Ergebnisse könnten auf andere Einsatzbereiche übertragen werden
Die Verfahren und Ideen ließen sich auch auf andere Palynomorphe übertragen wie beispielsweise Sporen aus Luft- oder Bodenproben, im Wald oder in Räumen – Stichwort Schimmelsporen. „Generell ist das Verfahren übertragbar auf Szenarien, bei denen mikroskopische Objekte analysiert werden müssen, bei denen die Datenakquise sehr schwierig und aufwendig ist.“ Entsprechende Institute seien an so einem Verfahren interessiert. Dafür müsste es in einem staatlichen Labor zunächst getestet werden. Den Grundstein dafür hat Philipp Viertel mit seiner Doktorarbeit, die er zurzeit schreibt, gelegt. Er wird noch bis Ende Juli am Campus sein, dann geht es für ihn ins Klinikum Mitte in Bielefeld, wo er seine Kenntnisse aus KI und Bildverarbeitung im medizinischen Bereich einbringen und an Forschungsprojekten aktiv mitarbeiten wird. Dort ist er bereits jetzt mit einer halben Stelle tätig. Honig ist dann also erstmal kein Thema mehr für ihn. „Höchstens zum Frühstück“, sagt Viertel augenzwinkernd. (vku)

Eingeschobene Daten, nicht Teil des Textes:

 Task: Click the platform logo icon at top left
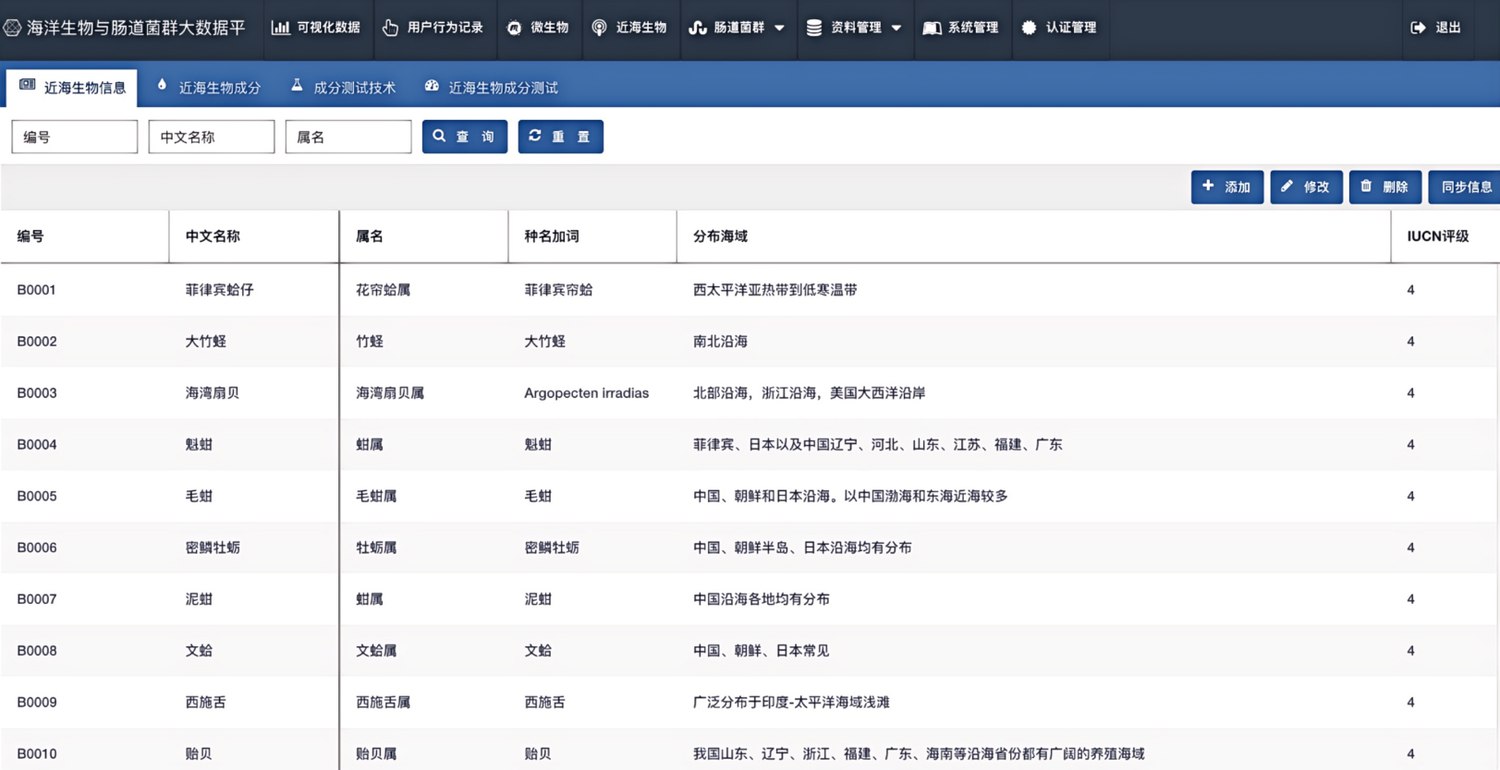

Philipp Viertel promoviert am Promotionskolleg (PK) NRW. Das PK NRW ist eine wissenschaftliche Einrichtung eines Netzwerks von 21 Hochschulen für angewandte Wissenschaften (HAW) in Nordrhein-Westfalen. Die HSBI ist Teil dieses Netzwerks. Gegründet wurde das PK NRW im Jahr 2020. Es bietet neben umfassenden, interdisziplinären Qualifizierungsangeboten auch die Möglichkeit, strukturierte Promotionsprogramme zu durchlaufen. Denn im November 2022 wurde dem PK NRW das Promotionsrecht verliehen. Es kann nun – wie zuvor nur Universitäten – selbst Doktorgrade verleihen. Seit dem 1. September 2023 ist es möglich, sich für eine kooperative Promotion zwischen HSBI und PK NRW einzuschreiben.